Tuesday, 8 January 2013

From Drowning to Swimming!!



Eighteen months ago I decided to undertake my first triathlon to raise money for 500 miles, a charity which raises money for the supply of prosthetics and orthotics for people in Kenya and Mali who have missing or deformed limbs. I wanted a challenge to encourage lots of sponsorship and thought this would be one, especially since at the time I couldn’t make it through 750m of swimming with any stroke!! My first triathlon was Stirling Try-a-Tri Sprint distance in June 2009.

I worked hard for several months making sure I could make 750m breaststroke to at least complete the swim. However, I knew this was not really the best way to complete the swim for my overall tri performance. At the same time I have been trying to learn to swim front crawl. My first attempts were interesting, to say the least. Having had the usual school tuition for training – get in the water and get to the other side of the pool without swallowing all of it – I didn’t really have much idea of what I was supposed to be doing. As a consequence I tended to avoid swimming crawl as it involved an awful lot of splashing, not much forward movement and an ever present danger of a lifeguard jumping in to rescue me!!

In fact I was so bad that when a friend tried to teach me to swim her first suggestion was that I use a float and kick for a pool length. The result was that I went backwards, then couldn’t swim for laughing. So, I obviously needed help. This came first from Andrea, a colleague and friend who as an open water swimmer who has swum the English Channel knows lots about swimming technique.

She very patiently watched my efforts, gave me great advice and spent time helping me get a reasonable technique. Then I joined the TOD team, and one of the huge benefits has been regular training sessions in the pool.

For the first session I almost turned up with a rubber ring and arm bands, but wasn’t sure that wouldn’t get me into more trouble than I was already in. When Brian asked me to swim a length of crawl it was the last thing I wanted to do as I knew my technique was still very iffy, but I knew it had to be done. He was very kind (well, he didn’t laugh) and from that first session has given me great advice and tips. In addition, he gave me a couple of tough swim sessions to do regularly.
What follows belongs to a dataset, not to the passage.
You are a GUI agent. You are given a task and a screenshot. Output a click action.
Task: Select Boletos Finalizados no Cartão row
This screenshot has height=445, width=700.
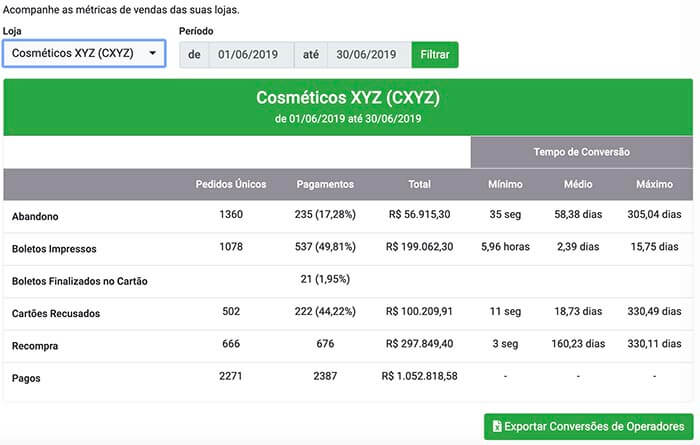(x=348, y=281)
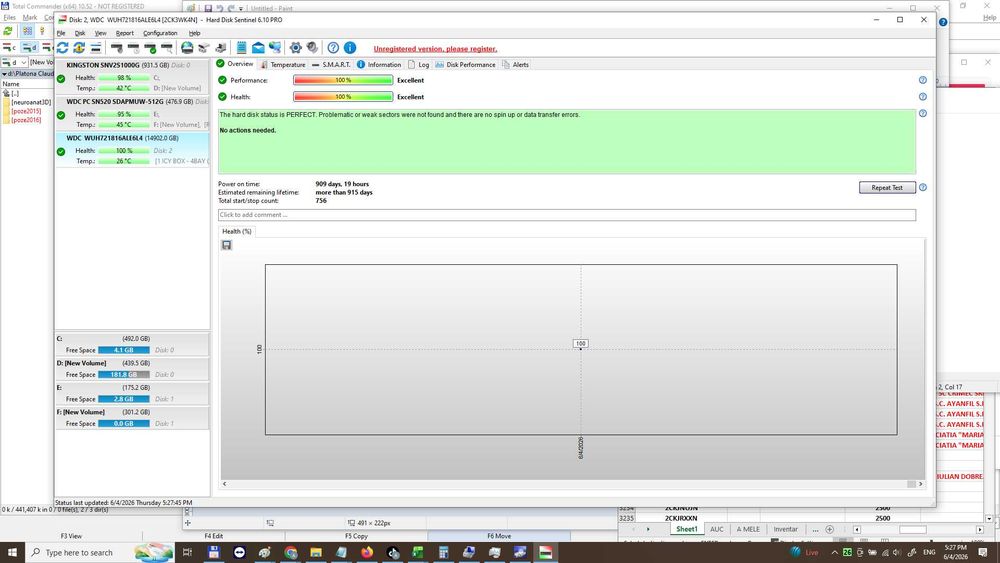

When I first saw them and realised the sessions were 80 and 100 lengths I nearly died. The warm up session of 30 lengths was about my total swim distance at the time, but swimming the longer distance regularly has really helped my swim fitness.

My main goal has been to swim the full sprint race distance front crawl without stopping. It has taken me some time to get my breathing together and relax enough in the pool to string a number of lengths together, but a couple of weeks back I managed two sets of 10 lengths in my local 20m pool.
Then it all seemed to come together, I did twenty lengths in one go last week, then yesterday for the first time I completed forty lengths without stopping.

That last length was amazing, it was a bit tricky to swim with a broad grin on my face and the guy in the Jacuzzi did wonder why the lone swimmer was whooping at the end of the length, but the feeling of finally getting the rhythm and having the strength to get the distance is amazing. At 800m this is slightly over the sprint race distance, and at over 23mins it is 4mins slower than my breaststroke time, but I know it will get quicker.

I can now call myself a swimmer at last!!